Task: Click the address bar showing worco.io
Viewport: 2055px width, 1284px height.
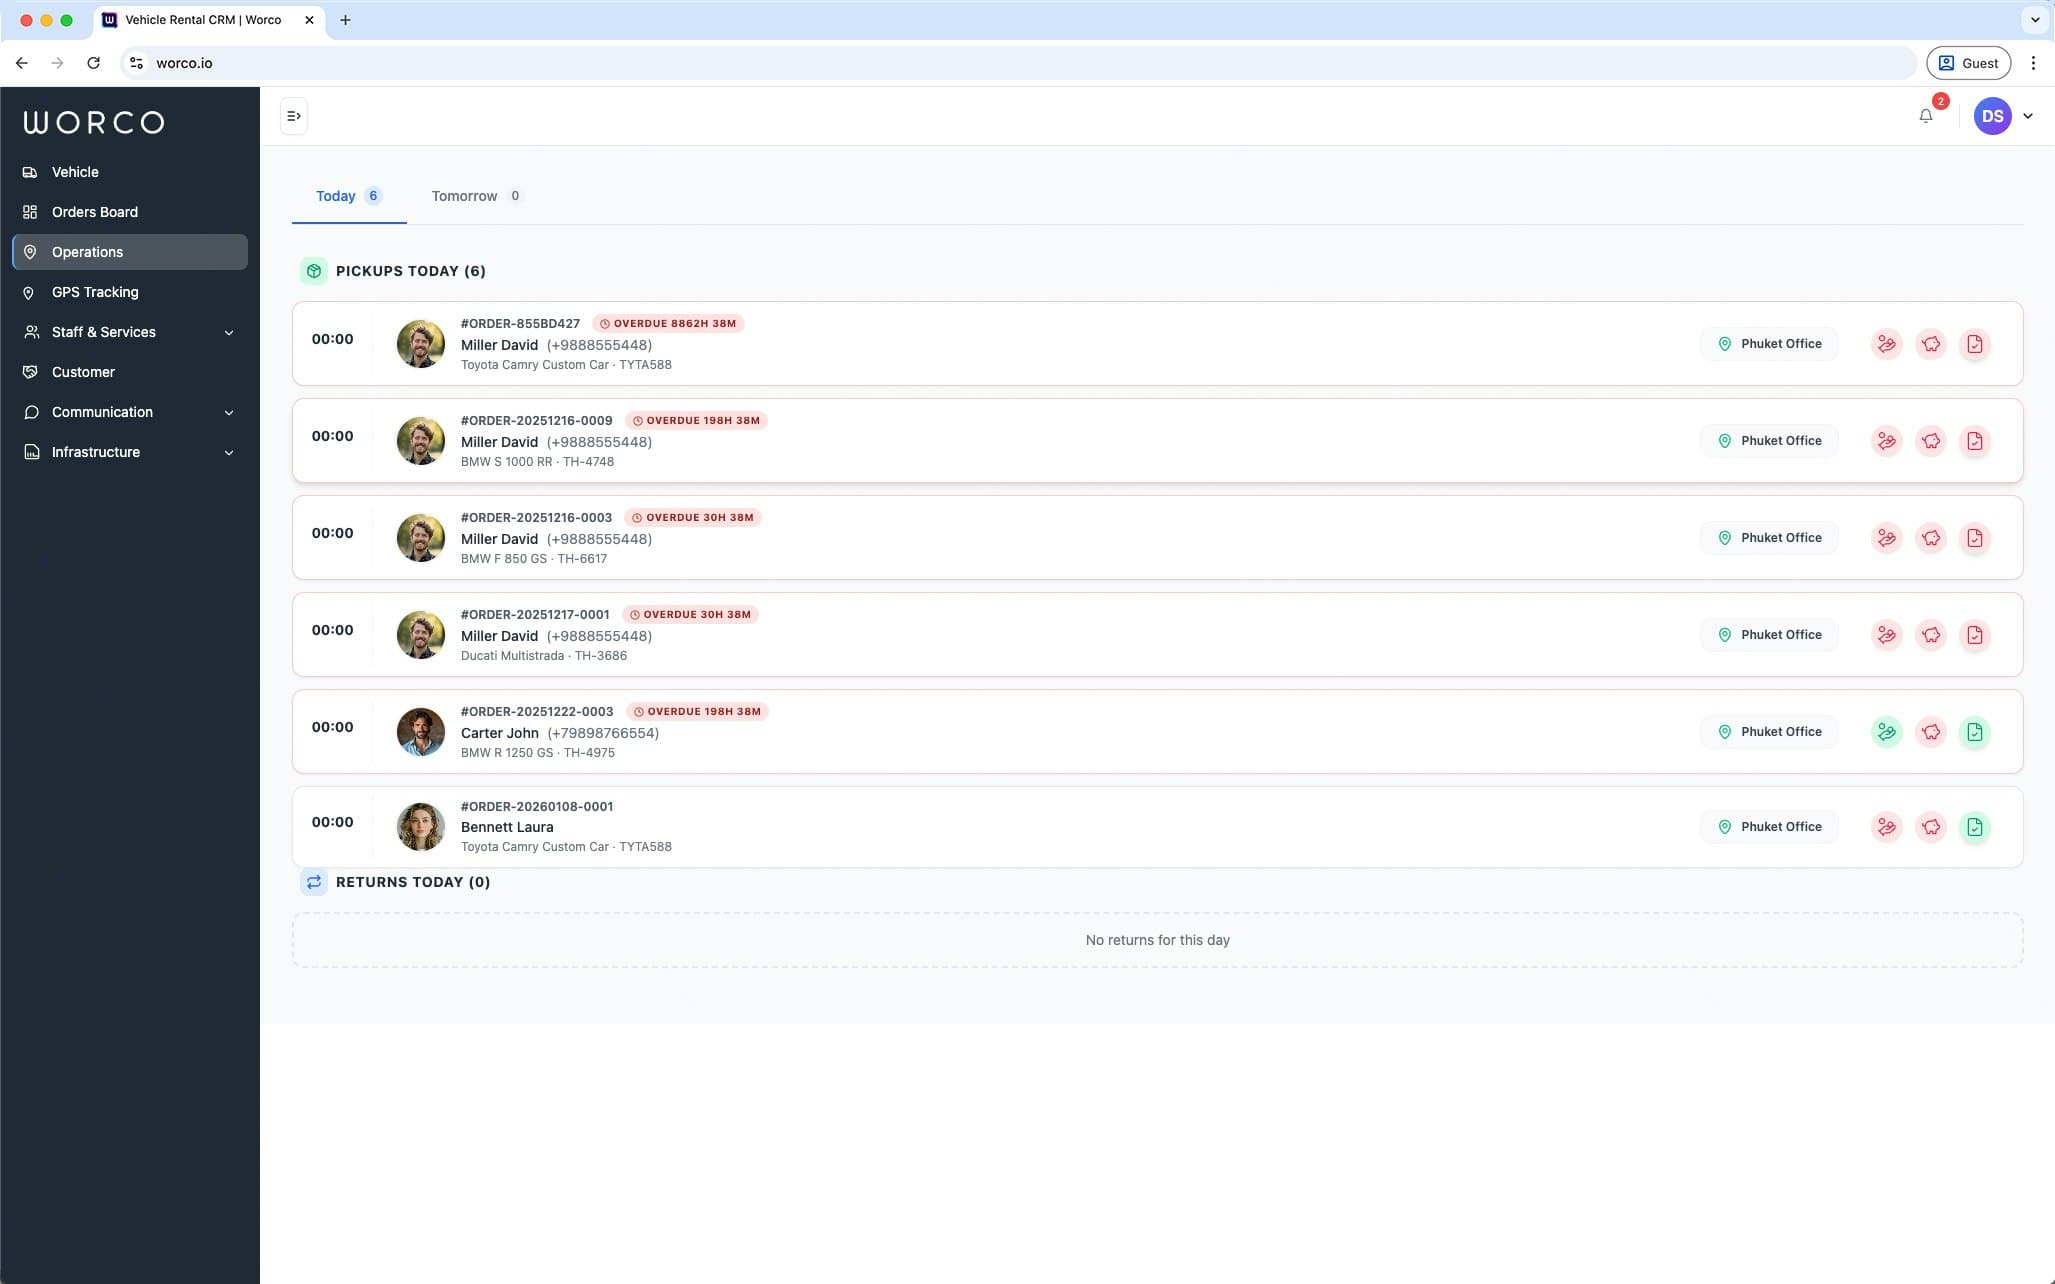Action: (185, 62)
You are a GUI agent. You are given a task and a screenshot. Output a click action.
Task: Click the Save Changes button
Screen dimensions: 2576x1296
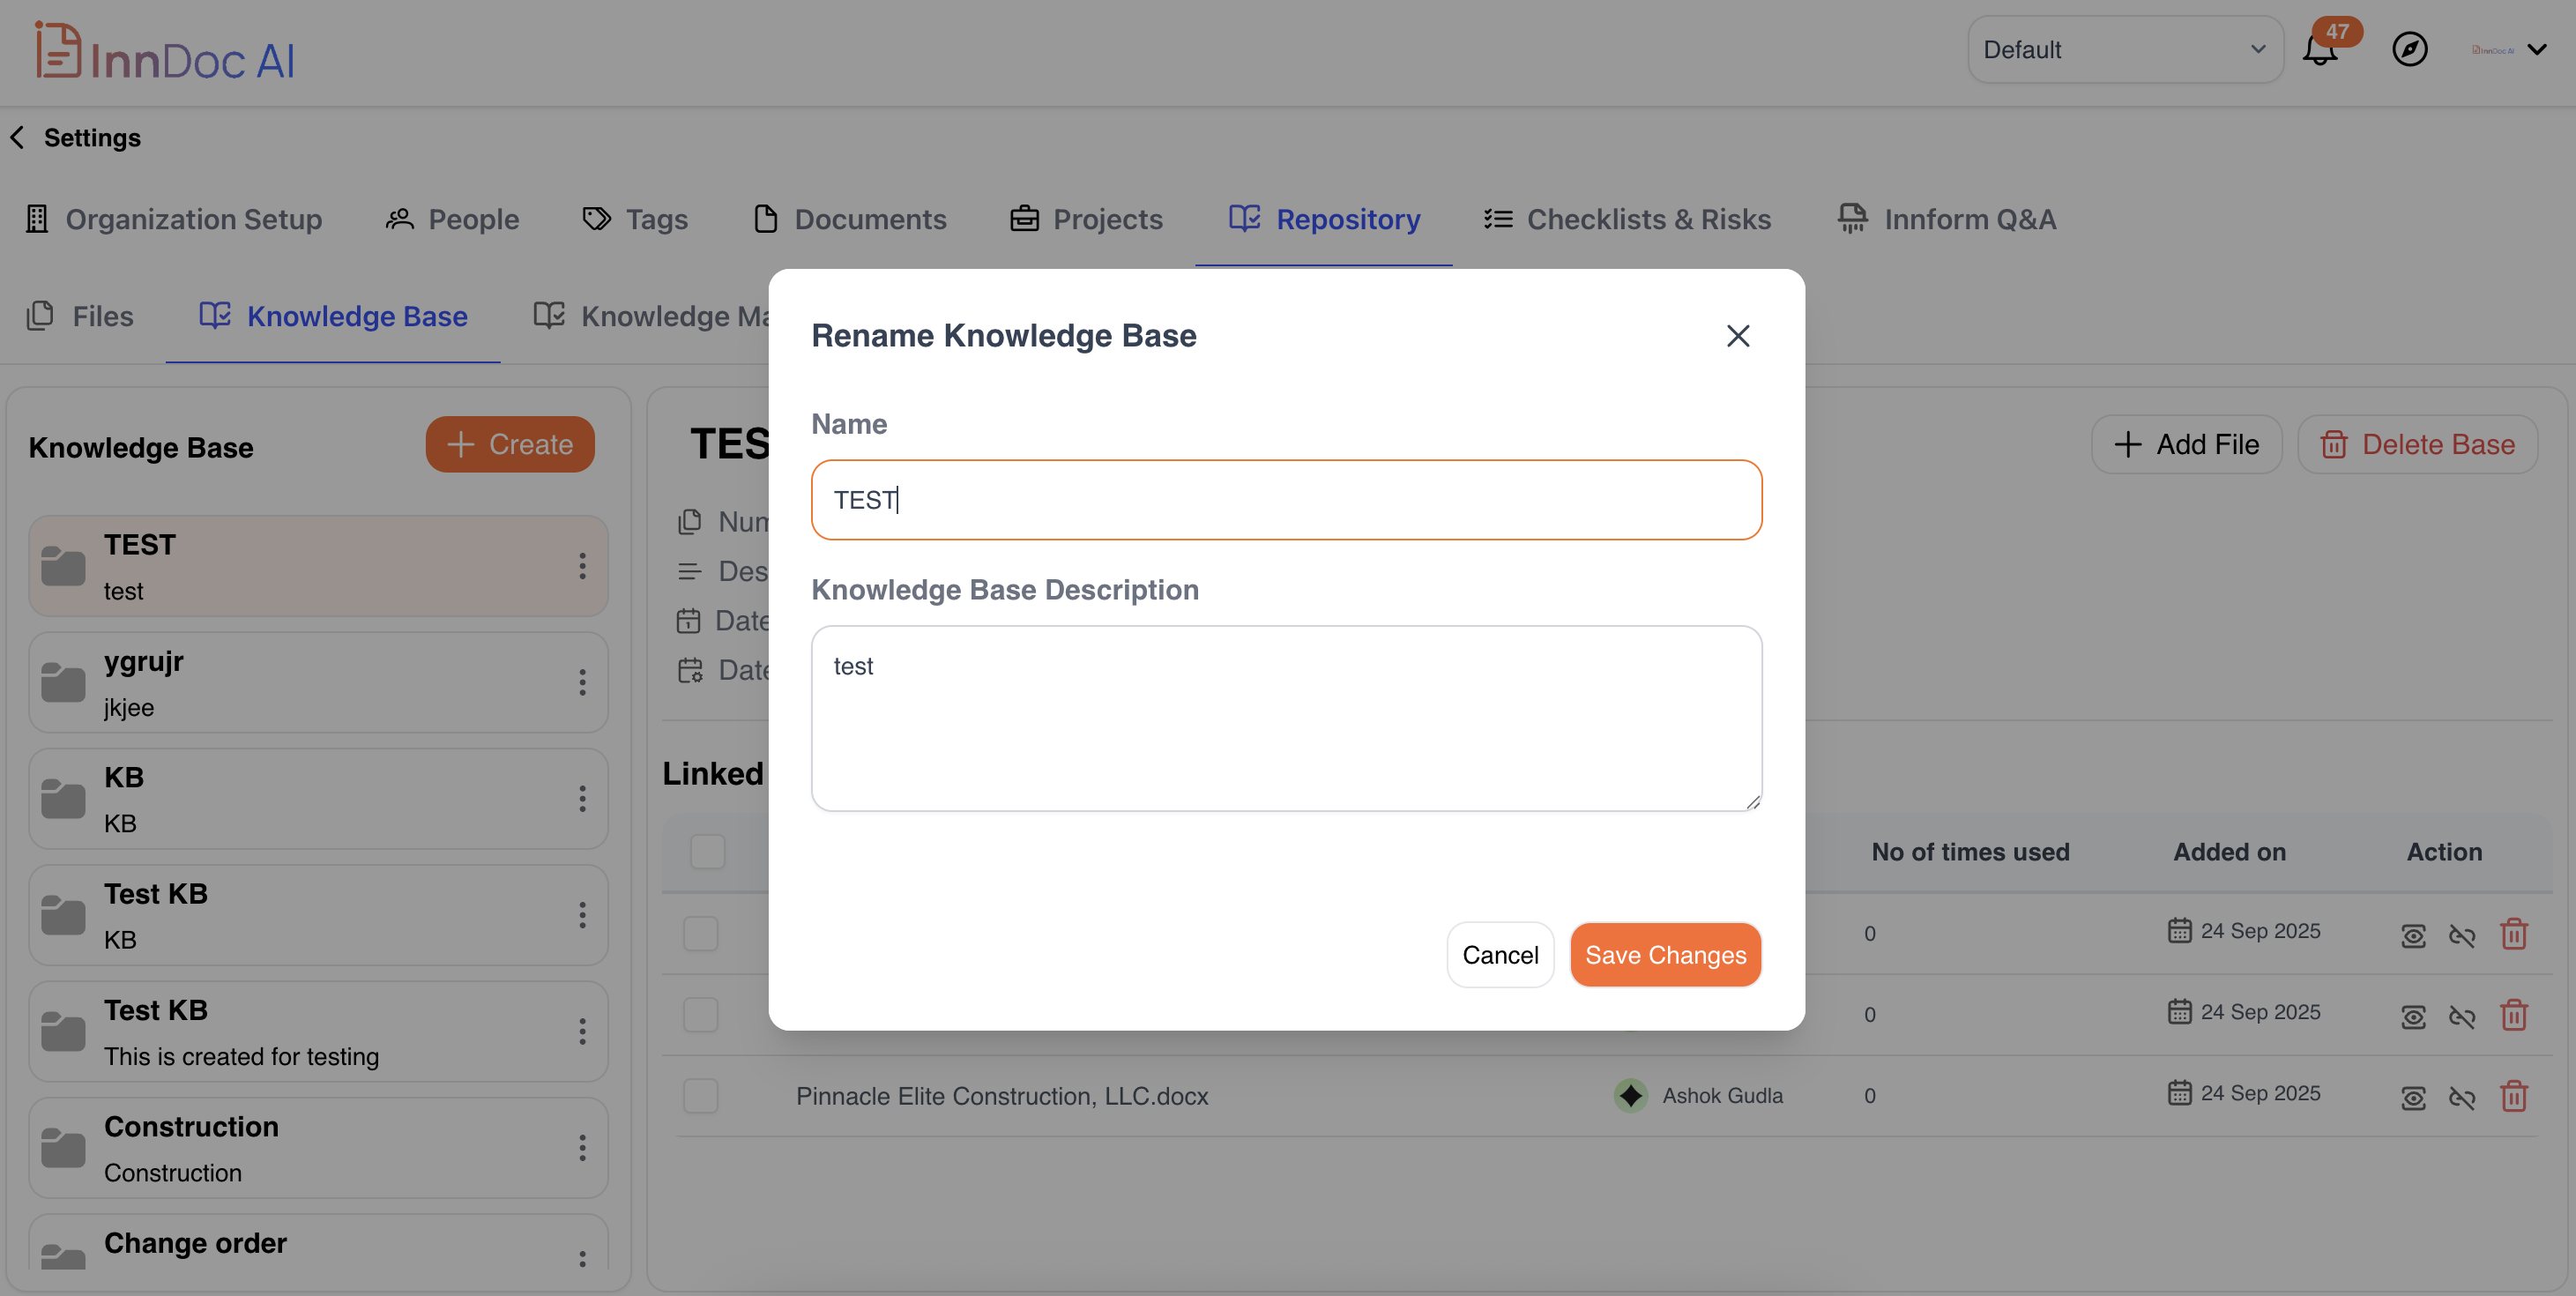(1665, 955)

+===+

Go through the listing above and write it all out exactly, leaving out any picture.

Task: Click the address bar showing worco.io
Viewport: 2055px width, 1284px height.
Action: (185, 62)
You are a GUI agent. You are given a task and a screenshot. Output a click action.
Task: Click the Save Changes button
Screen dimensions: 2576x1296
(1665, 955)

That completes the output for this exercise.